------ INPUT RECORDS ------

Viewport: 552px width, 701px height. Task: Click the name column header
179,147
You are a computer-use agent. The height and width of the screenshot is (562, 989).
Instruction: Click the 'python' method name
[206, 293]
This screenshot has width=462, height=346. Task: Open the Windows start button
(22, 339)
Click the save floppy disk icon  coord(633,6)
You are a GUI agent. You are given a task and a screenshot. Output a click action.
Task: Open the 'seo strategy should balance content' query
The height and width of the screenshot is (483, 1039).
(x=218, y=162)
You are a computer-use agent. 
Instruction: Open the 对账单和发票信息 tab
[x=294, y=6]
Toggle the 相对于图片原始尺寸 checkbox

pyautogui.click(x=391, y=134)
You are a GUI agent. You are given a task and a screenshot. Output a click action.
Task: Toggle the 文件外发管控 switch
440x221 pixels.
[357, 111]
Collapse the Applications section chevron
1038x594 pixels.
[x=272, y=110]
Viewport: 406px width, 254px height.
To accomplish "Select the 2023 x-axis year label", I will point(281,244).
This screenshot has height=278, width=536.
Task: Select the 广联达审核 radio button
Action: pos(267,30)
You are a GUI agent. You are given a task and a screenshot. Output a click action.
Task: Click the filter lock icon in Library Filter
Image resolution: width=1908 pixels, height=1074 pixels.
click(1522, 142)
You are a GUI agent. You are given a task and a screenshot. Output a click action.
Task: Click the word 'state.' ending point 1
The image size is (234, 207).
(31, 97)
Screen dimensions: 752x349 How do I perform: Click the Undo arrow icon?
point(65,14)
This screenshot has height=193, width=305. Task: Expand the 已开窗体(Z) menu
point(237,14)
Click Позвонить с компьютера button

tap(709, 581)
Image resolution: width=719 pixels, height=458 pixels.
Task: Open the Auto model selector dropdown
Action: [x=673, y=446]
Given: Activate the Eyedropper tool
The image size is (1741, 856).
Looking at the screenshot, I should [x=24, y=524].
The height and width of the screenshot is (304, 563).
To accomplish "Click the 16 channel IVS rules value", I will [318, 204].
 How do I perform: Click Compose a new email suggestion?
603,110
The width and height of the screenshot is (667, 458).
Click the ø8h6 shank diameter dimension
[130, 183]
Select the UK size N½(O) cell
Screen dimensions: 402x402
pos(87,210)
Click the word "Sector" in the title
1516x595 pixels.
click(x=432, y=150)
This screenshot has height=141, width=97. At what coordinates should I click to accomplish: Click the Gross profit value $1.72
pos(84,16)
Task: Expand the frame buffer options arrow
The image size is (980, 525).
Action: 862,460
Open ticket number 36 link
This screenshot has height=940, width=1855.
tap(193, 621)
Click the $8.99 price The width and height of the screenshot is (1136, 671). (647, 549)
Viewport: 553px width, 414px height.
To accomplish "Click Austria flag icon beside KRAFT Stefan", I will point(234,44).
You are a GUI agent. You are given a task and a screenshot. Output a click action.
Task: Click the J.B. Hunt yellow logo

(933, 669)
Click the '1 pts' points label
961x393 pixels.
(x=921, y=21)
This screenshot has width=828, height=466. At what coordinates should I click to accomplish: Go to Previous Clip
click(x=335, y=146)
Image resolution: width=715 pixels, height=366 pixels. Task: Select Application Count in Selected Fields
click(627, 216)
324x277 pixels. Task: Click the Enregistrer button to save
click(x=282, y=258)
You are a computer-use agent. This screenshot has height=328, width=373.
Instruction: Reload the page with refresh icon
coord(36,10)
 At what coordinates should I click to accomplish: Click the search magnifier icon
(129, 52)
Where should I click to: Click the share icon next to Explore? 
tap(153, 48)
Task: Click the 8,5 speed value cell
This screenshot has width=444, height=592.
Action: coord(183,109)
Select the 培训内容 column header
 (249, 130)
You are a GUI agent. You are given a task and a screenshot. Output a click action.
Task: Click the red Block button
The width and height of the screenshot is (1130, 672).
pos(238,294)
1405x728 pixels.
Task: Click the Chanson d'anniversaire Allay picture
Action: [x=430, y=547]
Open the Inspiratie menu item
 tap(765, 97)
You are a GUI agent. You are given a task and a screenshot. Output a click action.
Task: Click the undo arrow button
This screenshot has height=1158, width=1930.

------

Pick out every line above that contains the word "button", and copy each one in full. Case counts.

This screenshot has width=462, height=346. Task: Open the Windows start button
Task: Select the 广联达审核 radio button
Click Позвонить с компьютера button
324x277 pixels. Task: Click the Enregistrer button to save
Task: Click the red Block button
Task: Click the undo arrow button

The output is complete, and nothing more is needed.